We have used formal analysis of the flk1 promoter as a model to understand the proximate events in the commitment of lateral mesoderm precursors to the endothelial lineage. The 5′-flanking sequence of the human flk1 gene supports high-level reporter gene expression in cell culture (32), and the transcription factors Sp1, TFII-I, and GATA-2 are implicated in regulation via the flk1 promoter (30, 33, 48). However, large fragments of the flk1 5′-flanking sequence from either the mouse or human genes do not support reporter gene expression in transgenic mice (C. Patterson, unpublished observations), indicating that other elements are necessary for expression within the endothelium. Recently, the Breier laboratory has identified a 510-bp enhancer-like element in the distal portion of the first intron of the mouse flk1 gene that confers endothelium-specific expression in vivo (23), indicating that proteins regulating flk1 expression through this element are likely bona fide upstream contributors to the determination of the endothelial cell lineage. Binding sites for GATA and Ets family members have been tested deductively based on sequence analysis of this fragment and are indeed necessary for its activity (24). However, proteins from these families are likely to be only ancillary factors in flk1 expression, since genetic studies have not implicated any of them as being clearly upstream of angioblast determination. (Interestingly, putative SCL/tal-1 sites are present in the flk1 element defined by these studies, but they are dispensable for reporter gene expression in transgenic mice [24].)

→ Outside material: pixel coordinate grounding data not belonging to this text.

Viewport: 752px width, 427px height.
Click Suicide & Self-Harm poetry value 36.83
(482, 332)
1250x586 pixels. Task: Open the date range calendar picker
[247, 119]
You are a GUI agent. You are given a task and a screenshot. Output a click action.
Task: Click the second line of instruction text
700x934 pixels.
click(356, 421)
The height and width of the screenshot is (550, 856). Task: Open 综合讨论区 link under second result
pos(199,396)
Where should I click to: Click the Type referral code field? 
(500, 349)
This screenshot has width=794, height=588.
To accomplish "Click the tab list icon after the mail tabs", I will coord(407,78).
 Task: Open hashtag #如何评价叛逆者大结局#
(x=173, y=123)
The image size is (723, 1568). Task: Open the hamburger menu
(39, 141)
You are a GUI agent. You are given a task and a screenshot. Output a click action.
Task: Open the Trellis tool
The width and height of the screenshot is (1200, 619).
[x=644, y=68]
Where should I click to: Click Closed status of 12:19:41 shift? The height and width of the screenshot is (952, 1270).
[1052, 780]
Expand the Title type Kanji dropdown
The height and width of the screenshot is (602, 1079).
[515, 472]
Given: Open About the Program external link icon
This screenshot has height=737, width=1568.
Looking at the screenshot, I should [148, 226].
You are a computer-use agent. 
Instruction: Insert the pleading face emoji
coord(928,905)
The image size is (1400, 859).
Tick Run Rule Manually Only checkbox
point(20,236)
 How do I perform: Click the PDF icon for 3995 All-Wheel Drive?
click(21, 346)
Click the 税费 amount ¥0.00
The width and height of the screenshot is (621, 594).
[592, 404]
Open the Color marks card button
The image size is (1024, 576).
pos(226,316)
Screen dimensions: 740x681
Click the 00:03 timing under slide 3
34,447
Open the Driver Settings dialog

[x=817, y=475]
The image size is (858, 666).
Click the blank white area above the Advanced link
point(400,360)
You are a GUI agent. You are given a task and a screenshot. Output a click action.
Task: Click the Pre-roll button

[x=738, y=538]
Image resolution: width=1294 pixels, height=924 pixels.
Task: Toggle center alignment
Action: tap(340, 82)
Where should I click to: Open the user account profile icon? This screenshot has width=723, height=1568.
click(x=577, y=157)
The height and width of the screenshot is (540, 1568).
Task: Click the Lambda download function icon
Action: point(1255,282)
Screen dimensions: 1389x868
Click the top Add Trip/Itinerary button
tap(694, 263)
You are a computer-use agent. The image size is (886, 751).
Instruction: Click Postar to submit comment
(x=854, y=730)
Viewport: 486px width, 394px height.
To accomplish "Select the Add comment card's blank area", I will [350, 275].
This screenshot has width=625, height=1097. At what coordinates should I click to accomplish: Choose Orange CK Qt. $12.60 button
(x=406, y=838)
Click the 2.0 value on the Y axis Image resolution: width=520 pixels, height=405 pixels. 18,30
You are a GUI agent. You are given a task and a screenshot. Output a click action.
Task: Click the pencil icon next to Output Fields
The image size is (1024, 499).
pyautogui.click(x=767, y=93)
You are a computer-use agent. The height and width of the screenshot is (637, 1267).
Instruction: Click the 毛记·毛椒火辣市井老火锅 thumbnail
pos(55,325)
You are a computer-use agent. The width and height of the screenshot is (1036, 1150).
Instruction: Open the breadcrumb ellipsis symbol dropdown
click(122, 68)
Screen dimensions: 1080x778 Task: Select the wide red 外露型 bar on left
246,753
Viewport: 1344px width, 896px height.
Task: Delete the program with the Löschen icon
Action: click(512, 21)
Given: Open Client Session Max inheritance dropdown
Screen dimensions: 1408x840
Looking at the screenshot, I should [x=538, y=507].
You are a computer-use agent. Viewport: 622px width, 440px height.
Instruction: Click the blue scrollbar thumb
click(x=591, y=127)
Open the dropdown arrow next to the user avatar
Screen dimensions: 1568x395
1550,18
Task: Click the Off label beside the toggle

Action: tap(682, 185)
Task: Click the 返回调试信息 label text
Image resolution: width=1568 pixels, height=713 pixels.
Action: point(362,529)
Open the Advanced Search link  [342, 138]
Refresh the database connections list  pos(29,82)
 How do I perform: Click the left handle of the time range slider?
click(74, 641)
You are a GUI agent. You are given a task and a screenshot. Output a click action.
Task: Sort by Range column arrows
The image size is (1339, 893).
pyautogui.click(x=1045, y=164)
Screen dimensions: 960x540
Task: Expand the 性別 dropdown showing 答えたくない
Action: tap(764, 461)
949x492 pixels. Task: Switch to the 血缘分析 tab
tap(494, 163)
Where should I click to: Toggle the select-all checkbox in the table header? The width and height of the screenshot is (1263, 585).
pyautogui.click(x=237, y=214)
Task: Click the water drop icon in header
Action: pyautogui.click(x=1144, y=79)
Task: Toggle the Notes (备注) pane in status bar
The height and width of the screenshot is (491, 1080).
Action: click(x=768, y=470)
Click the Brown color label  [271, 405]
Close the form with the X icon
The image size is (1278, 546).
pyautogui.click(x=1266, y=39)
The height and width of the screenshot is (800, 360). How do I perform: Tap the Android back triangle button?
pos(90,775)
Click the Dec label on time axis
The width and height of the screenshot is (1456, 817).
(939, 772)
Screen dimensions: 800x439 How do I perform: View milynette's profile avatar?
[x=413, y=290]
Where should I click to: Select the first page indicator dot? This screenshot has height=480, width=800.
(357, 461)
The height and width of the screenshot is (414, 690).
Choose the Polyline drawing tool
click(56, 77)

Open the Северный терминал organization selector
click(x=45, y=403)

As an alternative approach, we have searched for potential upstream transcriptional regulators of endothelial cell differentiation by using an unbiased, inductive approach. Using a combination of molecular, biochemical, and genetic approaches, we identified HoxB5 (a member of the classical and highly conserved family of homeobox proteins) as a potent transcriptional regulator of flk1 expression. In addition, we have found that the HoxB5-binding site in the flk1 gene is required for expression within the vascular endothelium during development. Most importantly, we show here that overexpression of HoxB5 increases the number of angioblasts during embryonic stem cell differentiation (as determined by measuring the number of flk1+ cells at early stages of angioblast differentiation in this system) and also the number of mature endothelial cells, which form primitive blood vessels and express platelet-endothelial cell adhesion molecule (PECAM). These studies unexpectedly place HoxB5 at a very early step in the process of angioblast differentiation and indicate that HoxB5 is both necessary and sufficient to regulate flk1 expression.

MATERIALS AND METHODS

In vitro DNase I footprinting.

In vitro DNase I footprinting was performed as described previously (33). Overlapping DNA fragments containing bp 1 to 256 and bp 138 to 511 of the mouse flk1 first intronic enhancer were labeled with [α-32P]dGTP by using the Klenow fragment of DNA polymerase I. Approximately 10,000 cpm of the labeled DNA fragment was incubated with 25 μg of nuclear extract or bovine serum albumin (BSA) and 1 μg of poly(dI-dC)-poly(dI-dC) for 25 min on ice and then for 2 min at room temperature. Samples were treated with increasing doses of DNase I (0.0005 to 0.005 Kunitz units with BSA and 0.005 to 0.05 Kunitz units with nuclear extract) at room temperature for 2 min. Samples were analyzed on 6% (wt/vol) denaturing polyacrylamide-urea gels as described previously (47).

EMSA.

Mouse myocardial endothelial cells (MECs), Py-4-1 mouse hemangioma endothelial cells, C166 mouse embryonic yolk sac endothelial cells, bEnd.3 mouse endothelial cells, and C2C12 mouse myoblast cells were grown in Dulbecco modified Eagle medium with 10% fetal calf serum. (MECs and C166 cells were generous gifts from Robert Auerbach.) Preparation of nuclear extract and electrophoretic mobility shift assay (EMSA) were performed as previously described (33). The probe consisted of annealed synthetic 46-bp complementary oligonucleotides corresponding to bp 150 to 195 of the mouse flk1 first-intronic enhancer or mutated oligonucleotides as indicated. Prior to annealing, the oligonucleotides were labeled with [γ-32P]ATP by using polynucleotide kinase. A typical binding reaction contained 20,000 cpm of DNA probe, 0.5 μg of poly(dI-dC)-poly(dI-dC), 25 mM HEPES (pH 7.9), 40 mM KCl, 3 mM MgCl2, 0.1 mM EDTA, 1 mM dithiothreitol, 10% glycerol, and 5 μg of nuclear extract in a final volume of 20 μl. The reaction was incubated at room temperature for 20 min and fractionated on a 6% native polyacrylamide gel in 0.5× Tris-borate-EDTA buffer. To determine the specificity of the DNA-protein complexes, we performed competition assays by using a molar excess of unlabeled wild-type oligonucleotides. To characterize specific DNA-binding proteins, a recombinant glutathione S-transferase (GST)-HoxB5 fusion protein was used in place of nuclear extract, with or without preincubation with anti-GST antibody (or an isotype-specific control antibody) for 3 h at 4°C before adding probe.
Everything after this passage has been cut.